SUPPLIED RECORDS.
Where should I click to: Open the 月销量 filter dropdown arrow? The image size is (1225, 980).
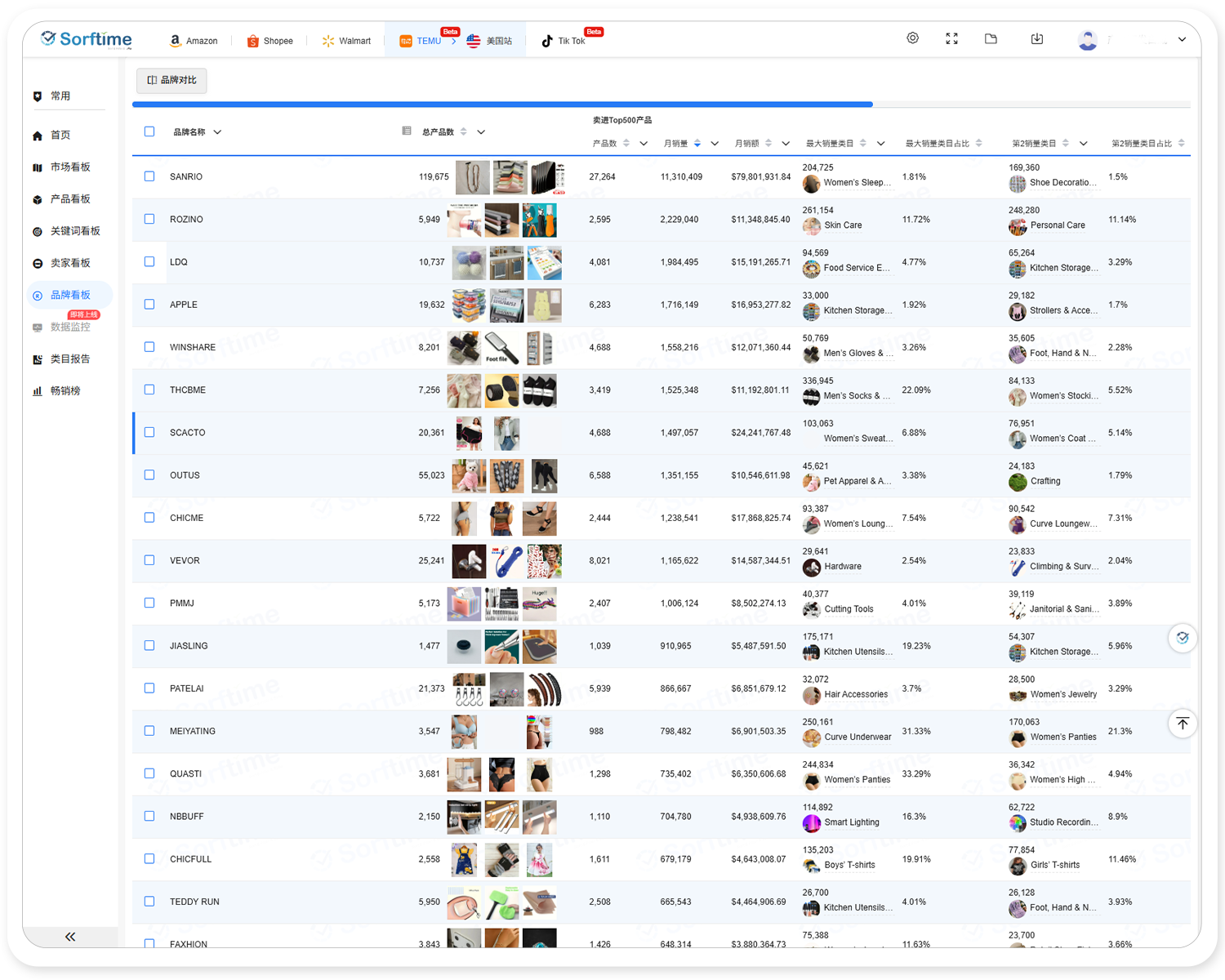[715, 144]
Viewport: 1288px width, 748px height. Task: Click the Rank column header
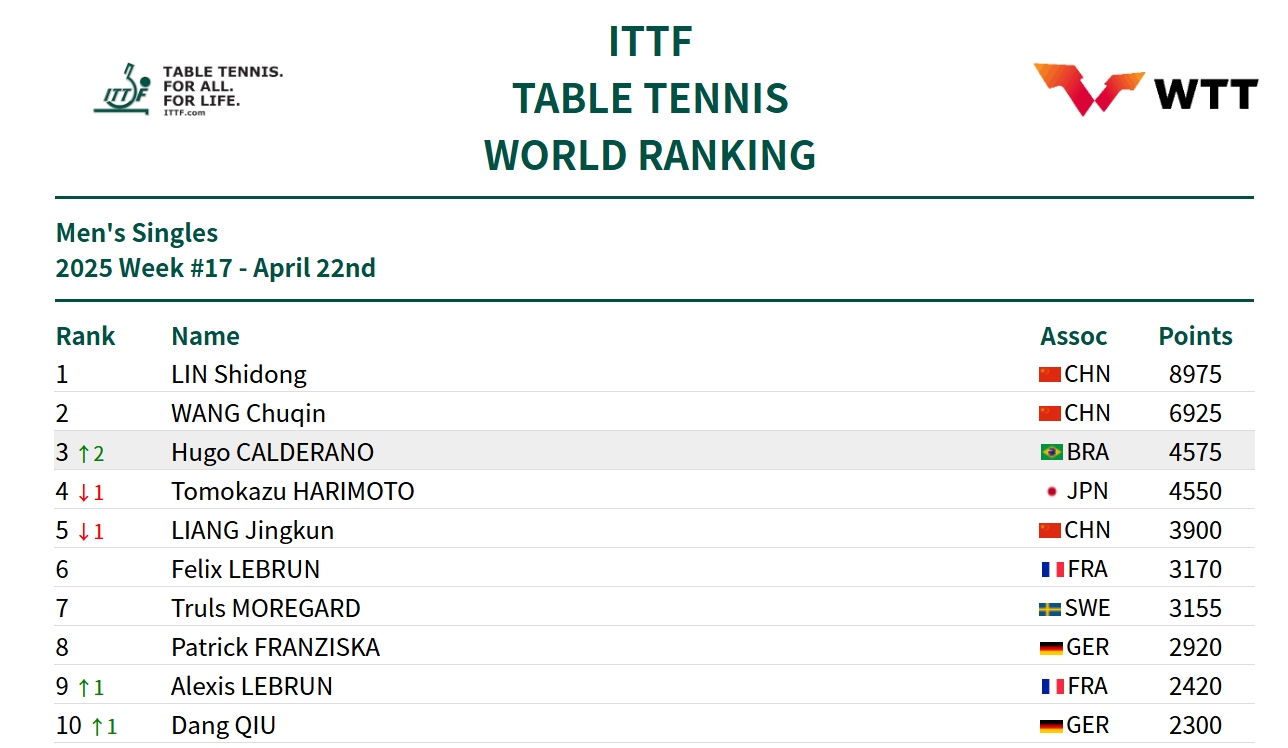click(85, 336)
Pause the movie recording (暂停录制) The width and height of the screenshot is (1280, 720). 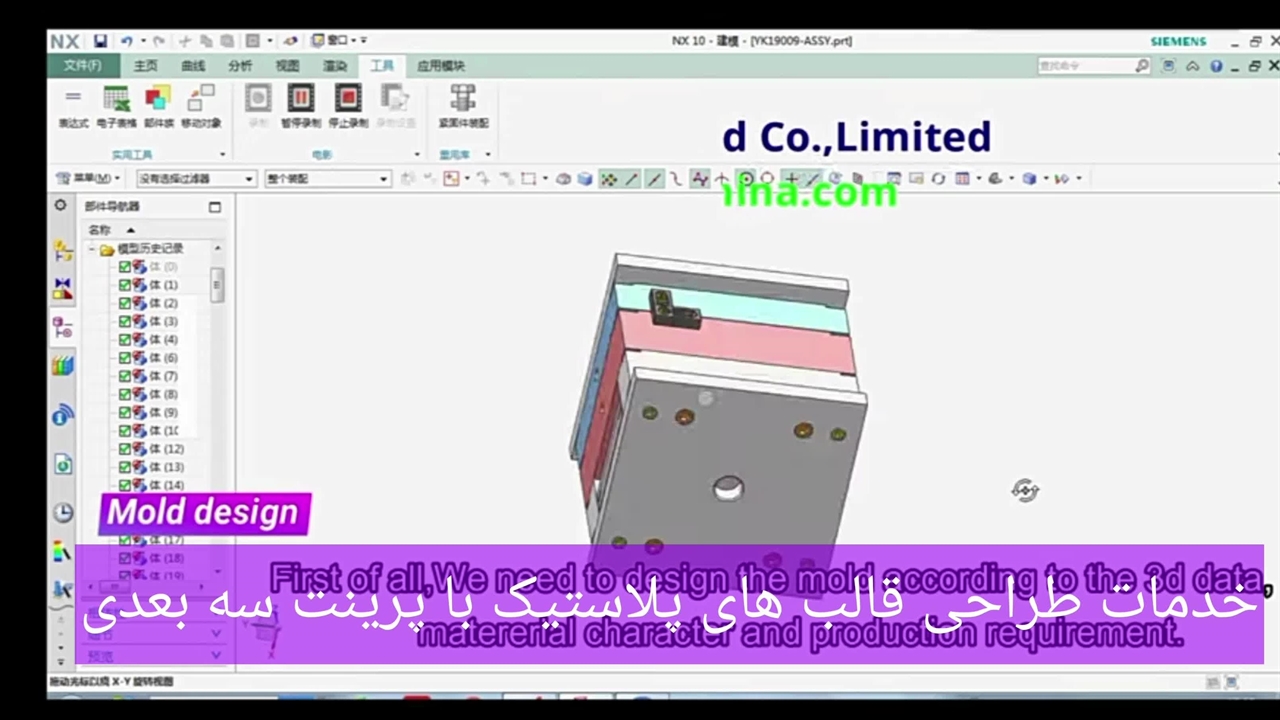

YOUR ASSIGNMENT. Repeat the material above exactly, so that every entry appears but no picture does.

RESULT OF THIS EXERCISE.
Where should I click to: Open the 月销量 filter dropdown arrow? The image size is (1225, 980).
[715, 144]
Viewport: 1288px width, 748px height. Task: Click the Rank column header
click(85, 336)
Pause the movie recording (暂停录制) The width and height of the screenshot is (1280, 720). 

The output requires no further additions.